BEGIN Given data

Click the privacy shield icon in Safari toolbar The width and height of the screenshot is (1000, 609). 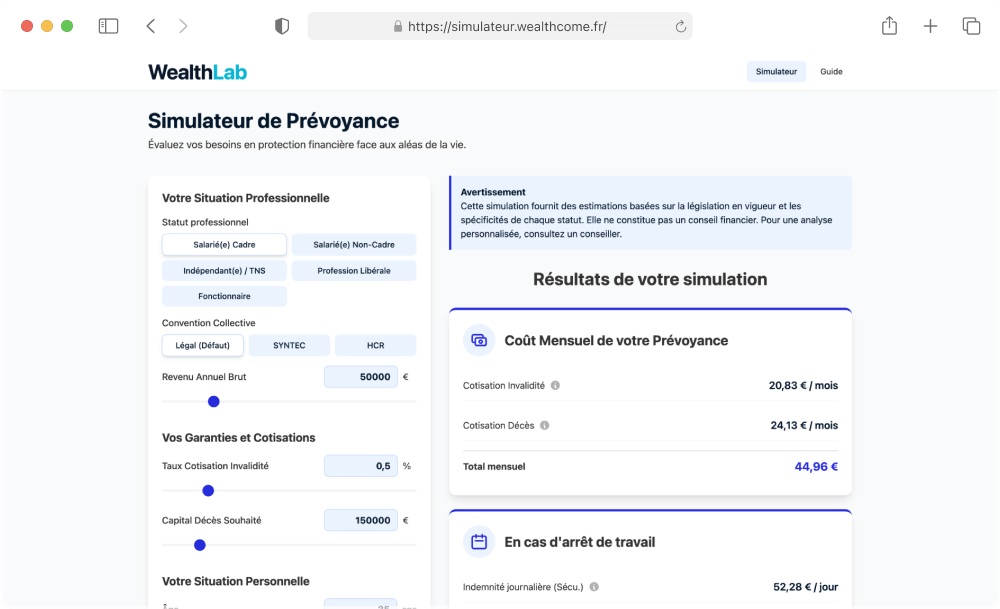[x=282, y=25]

END Given data
BEGIN Given data

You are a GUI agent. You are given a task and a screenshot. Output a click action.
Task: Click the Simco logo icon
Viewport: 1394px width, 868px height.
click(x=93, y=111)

END Given data

In the stretch of the listing from the line containing "You are a GUI" through the line containing "click(x=93, y=111)", replace "GUI agent" with "interface agent" and reproduce only those lines, leaving everything else unchanged.

▸ **Full solution**:
You are a interface agent. You are given a task and a screenshot. Output a click action.
Task: Click the Simco logo icon
Viewport: 1394px width, 868px height.
click(x=93, y=111)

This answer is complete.